俺にいじめられてるってマジ?と頼人が詰め寄ると、彼は目を泳がせて頷き、小さな声で肯定をした。
「しゃ、舎弟になれ、って…脅されて」
「…見た目は同じなのにまるで違ぇな、性格が」
普段の悠介との剰りの違いに驚くばかり。本人には悪いけど、こんなに頼り甲斐がない悠介はちょっと嫌だな…と思ってしまった。
美月が、興味津々に訊ねる。
「あたしもいるのかなー?」
「みんないるって…思えないよね」
「思えなくても、ちゃんといますよ」
…戸野先輩の話は信じがたいけど、論より証拠。悠介が二人いるのを見ると、きっと事実なのだと思う。
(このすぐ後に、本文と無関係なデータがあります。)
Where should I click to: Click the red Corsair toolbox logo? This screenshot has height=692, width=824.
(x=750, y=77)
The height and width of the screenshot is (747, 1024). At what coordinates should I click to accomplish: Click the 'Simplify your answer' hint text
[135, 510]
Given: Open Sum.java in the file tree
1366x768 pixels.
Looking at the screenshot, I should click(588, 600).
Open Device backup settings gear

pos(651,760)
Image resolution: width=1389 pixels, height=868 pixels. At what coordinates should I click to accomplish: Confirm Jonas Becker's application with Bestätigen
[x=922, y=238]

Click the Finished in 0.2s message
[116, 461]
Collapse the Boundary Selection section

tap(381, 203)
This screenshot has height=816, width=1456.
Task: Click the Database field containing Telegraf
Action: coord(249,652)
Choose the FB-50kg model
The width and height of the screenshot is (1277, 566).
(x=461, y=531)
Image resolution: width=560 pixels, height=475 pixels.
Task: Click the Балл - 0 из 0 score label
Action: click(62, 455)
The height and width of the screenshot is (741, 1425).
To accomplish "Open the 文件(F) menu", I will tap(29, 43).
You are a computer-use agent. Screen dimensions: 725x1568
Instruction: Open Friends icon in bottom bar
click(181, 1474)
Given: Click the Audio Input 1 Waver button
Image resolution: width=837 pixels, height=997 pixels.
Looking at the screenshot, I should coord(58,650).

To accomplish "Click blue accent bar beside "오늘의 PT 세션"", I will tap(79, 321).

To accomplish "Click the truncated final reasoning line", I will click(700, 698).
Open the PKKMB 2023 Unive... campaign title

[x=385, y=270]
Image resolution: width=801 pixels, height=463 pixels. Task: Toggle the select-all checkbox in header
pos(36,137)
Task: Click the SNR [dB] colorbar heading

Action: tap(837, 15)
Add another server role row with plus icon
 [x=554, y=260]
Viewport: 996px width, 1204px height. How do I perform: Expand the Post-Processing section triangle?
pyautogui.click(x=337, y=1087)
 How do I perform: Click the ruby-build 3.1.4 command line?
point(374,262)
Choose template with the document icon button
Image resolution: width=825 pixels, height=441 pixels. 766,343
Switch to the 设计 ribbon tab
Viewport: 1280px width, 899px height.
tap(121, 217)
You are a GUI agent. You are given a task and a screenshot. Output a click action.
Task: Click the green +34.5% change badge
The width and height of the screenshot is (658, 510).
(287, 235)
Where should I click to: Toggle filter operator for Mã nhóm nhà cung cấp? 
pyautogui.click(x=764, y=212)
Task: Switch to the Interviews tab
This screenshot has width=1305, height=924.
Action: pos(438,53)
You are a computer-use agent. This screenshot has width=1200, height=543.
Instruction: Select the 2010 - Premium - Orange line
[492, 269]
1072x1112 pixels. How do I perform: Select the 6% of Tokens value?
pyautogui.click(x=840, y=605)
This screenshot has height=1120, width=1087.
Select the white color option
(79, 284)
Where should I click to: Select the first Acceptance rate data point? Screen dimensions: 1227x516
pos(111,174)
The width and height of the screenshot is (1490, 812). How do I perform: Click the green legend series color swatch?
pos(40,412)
恐ろしいというか面白いというか…まだまだこの世には常識では説明のつかない事が山積みなのかもしれない、と思う。
「俺…屋上にいて、イチゴオレ飲んでる最中に、気づいたらここにいたから…イチゴオレ飲んだら帰れるかもって思って」
「髄分イチゴオレにこだわる奴だな」
「三点」
「いて、お前…なんで俺を叩くんだよ!」
「アンタ叩かれ役だから」
ぴこり、と頼人の頭を軽く叩きながら思う。
オモチャハンマーだけじゃなく、もっとツッコミ道具が必要かもしれない、と。